Boston Filmmaker Plans to Make a Movie About the Early Days of Vertex

Boston Filmmaker Plans to Make a Movie About the Early Days of Vertex July 12, 2016
By Alex Keown, Breaking News Staff

BOSTON – The story of another pharmaceutical company may be making its way to the silver screen. This time the story of Vertex Pharmaceuticals , from its founding by Joshua Boger to the quest for drug development based on rational design, will be told.

Massachusetts filmmaker Yael Beals optioned the rights to Barry Werth’s 1994 book “The Billion Dollar Molecule: One Company’s Quest for the Perfect Drug,” the Boston Business Journal reported Monday. Beals’ film will be a feature film and appears to have all the key players on board to make the film a reality, the Journal said. Beals told the Journal that she found the book, which details the early years of Vertex, “inspirational.” The book tells the story of Boger, who left his role at Merck to found Vertex as a company that would design drugs based on the knowledge of its biological target—a risky move at the time.

“I thought it was a story that should really be told. I’m hoping it will help people see scientists in a new way,” Beals told the Journal.

According to the website Beals set up about the film, the film aims to show audiences “the personal struggles and triumphs of these pioneers in the world of biotech.” The story focuses on how the Vertex team worked diligently to develop therapies for diseases such as hepatitis C, HIV and cystic fibrosis.

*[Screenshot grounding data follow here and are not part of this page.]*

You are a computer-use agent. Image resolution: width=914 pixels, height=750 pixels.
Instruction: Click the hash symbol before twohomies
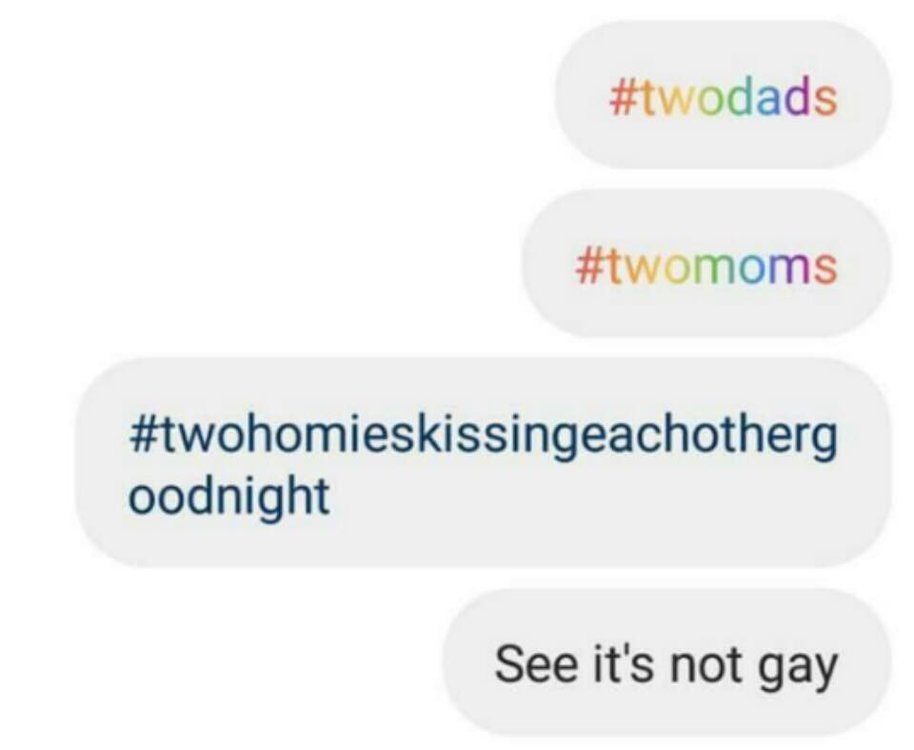click(x=141, y=435)
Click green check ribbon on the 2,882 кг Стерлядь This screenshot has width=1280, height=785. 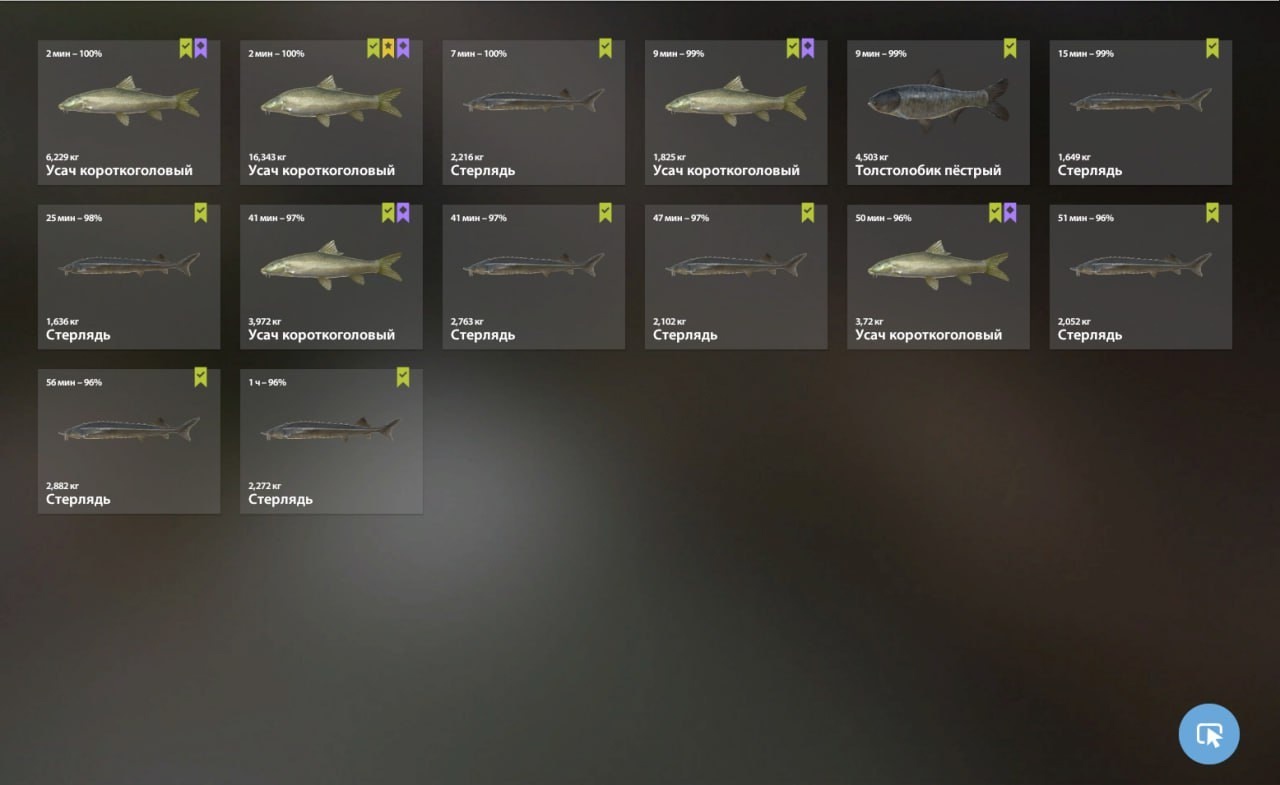(x=200, y=377)
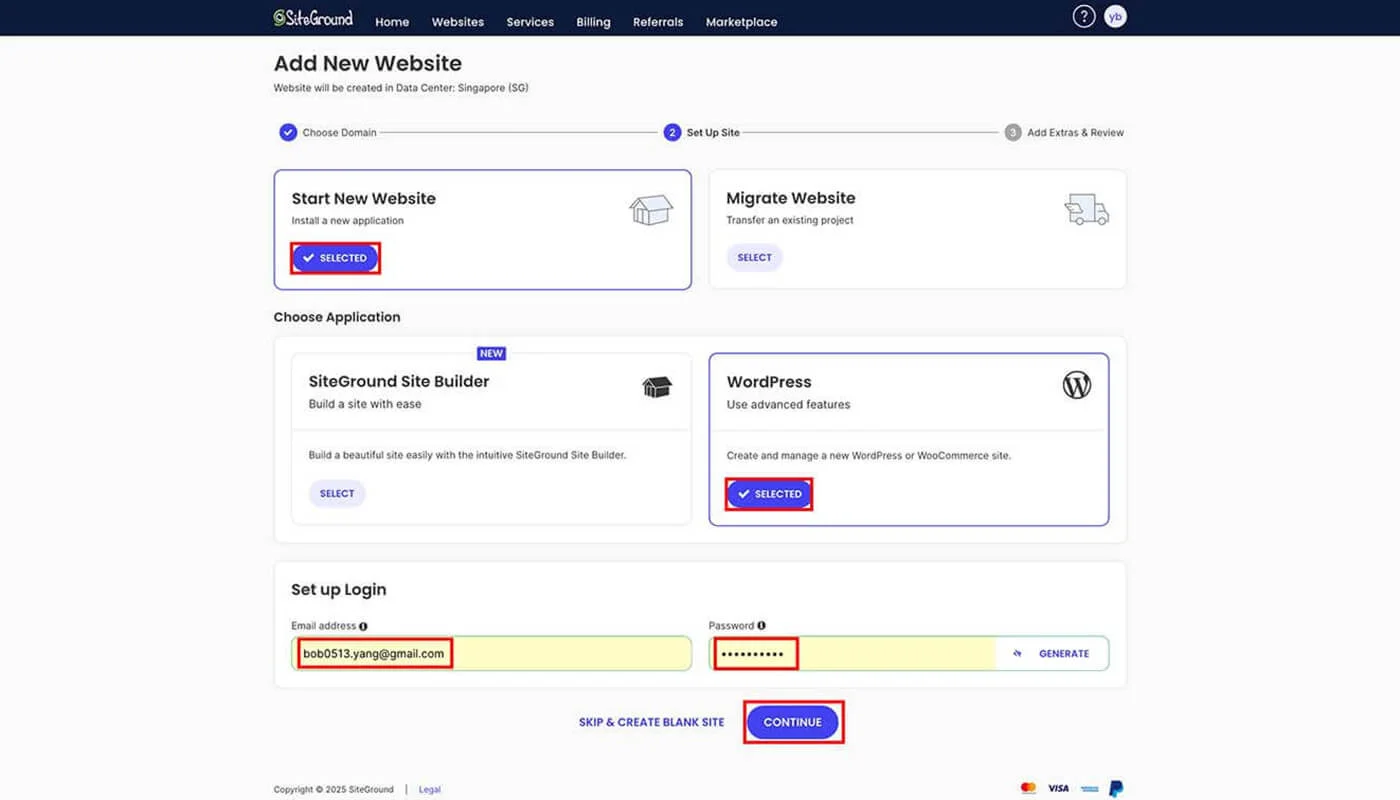Click the SiteGround logo

click(x=313, y=18)
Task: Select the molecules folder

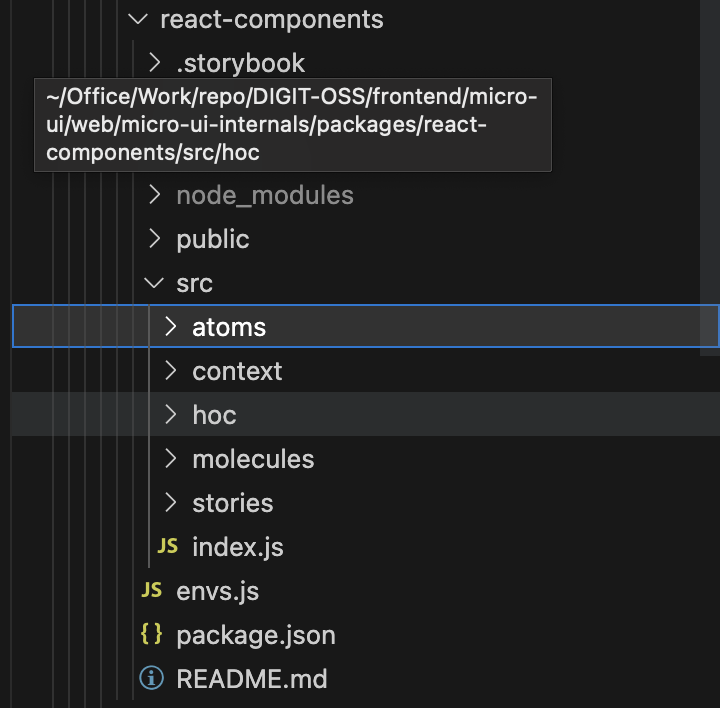Action: (x=253, y=459)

On the site Beals said the film will show how scientists are the true heroes of the world due to their tireless efforts to “tackle the world's most devastating health problems.”

In addition to the work in the lab, the Billion Dollar Molecule story so shows how Boger and others approached Wall Street to find financing for their drugmaking vision and the quest to take the company public.

Beals has planned a few fundraising events to find financing for her film, including one tonight at the Mass Innovation Labs in Cambridge. Several of the key players in Vertex’ early history, including Roger Tung, CEO of Concert Pharmaceuticals and Manuel Navia, president of Hub-Bio Advising, will be on hand, as will author Werth, the Journal said.

Although Vertex has struggled to show a profit since its founding in 1989, the company has developed some key treatments for cystic fibrosis, including its newest drug, Orkambi, which analysts predict could generate up to $5 billion in annual revenue by 2018. Orkambi is predicted to have a much wider reach than the company’s other key CF drug, Kalydeco. Last year Kalydeco received a key boost when President Barack Obama touted its success during the State of the Union Address.

This is the second pharma film to be talked about in recent months. Earlier this summer Jennifer Lawrence was reported to have signed to have signed on to play the title character in the story of Elizabeth Holmes, the embattled founder and chief executive officer of blood-testing company Theranos. The planned film is the project of writer/ director Adam McKay, best known for his “The Big Short” script, which won the Oscar for best adapted screenplay earlier this year.